_YOUR GOAL:_
The listing below holds a line with "The height and width of the screenshot is (389, 460)." and a line with "Select the Dense". Reproduce those two lines exactly, plus everything between them.

──────── GIVEN DATA ────────

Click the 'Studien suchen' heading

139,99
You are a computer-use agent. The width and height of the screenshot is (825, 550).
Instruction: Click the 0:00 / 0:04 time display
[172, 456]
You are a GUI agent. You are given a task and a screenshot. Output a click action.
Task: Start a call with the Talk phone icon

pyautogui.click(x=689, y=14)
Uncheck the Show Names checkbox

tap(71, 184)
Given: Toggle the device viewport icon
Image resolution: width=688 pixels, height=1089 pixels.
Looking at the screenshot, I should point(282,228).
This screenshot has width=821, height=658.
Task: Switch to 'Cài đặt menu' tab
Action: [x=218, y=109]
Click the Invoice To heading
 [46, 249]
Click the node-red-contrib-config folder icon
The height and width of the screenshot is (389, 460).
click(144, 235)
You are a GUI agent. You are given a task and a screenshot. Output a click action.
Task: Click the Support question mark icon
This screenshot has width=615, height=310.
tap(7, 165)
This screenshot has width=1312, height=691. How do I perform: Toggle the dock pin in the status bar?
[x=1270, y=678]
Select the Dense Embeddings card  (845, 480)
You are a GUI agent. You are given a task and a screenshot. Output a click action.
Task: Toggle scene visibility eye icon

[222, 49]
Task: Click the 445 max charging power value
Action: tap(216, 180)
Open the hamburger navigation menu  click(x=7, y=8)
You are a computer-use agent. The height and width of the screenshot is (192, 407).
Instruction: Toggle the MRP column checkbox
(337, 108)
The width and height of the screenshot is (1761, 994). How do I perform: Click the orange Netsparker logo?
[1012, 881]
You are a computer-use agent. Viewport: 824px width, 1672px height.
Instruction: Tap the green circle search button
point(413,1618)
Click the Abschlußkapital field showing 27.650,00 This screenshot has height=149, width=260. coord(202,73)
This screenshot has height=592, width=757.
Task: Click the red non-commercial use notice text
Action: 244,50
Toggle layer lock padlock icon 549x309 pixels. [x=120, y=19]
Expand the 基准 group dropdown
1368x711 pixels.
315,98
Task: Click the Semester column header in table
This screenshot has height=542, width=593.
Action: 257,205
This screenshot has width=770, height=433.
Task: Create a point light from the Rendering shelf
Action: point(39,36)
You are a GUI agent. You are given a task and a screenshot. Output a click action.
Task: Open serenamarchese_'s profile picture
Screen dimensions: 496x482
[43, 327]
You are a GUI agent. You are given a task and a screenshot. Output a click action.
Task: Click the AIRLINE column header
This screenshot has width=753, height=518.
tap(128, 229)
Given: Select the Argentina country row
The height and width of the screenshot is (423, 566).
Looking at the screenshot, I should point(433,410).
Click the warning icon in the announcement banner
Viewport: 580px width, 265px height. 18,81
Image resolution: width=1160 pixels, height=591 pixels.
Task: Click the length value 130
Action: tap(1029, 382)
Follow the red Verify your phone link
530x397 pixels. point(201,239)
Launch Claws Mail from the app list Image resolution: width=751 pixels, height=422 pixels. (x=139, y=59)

────────

_TASK RESULT:_
The height and width of the screenshot is (389, 460).
click(144, 235)
You are a GUI agent. You are given a task and a screenshot. Output a click action.
Task: Click the Support question mark icon
This screenshot has width=615, height=310.
tap(7, 165)
This screenshot has width=1312, height=691. How do I perform: Toggle the dock pin in the status bar?
[x=1270, y=678]
Select the Dense Embeddings card  (845, 480)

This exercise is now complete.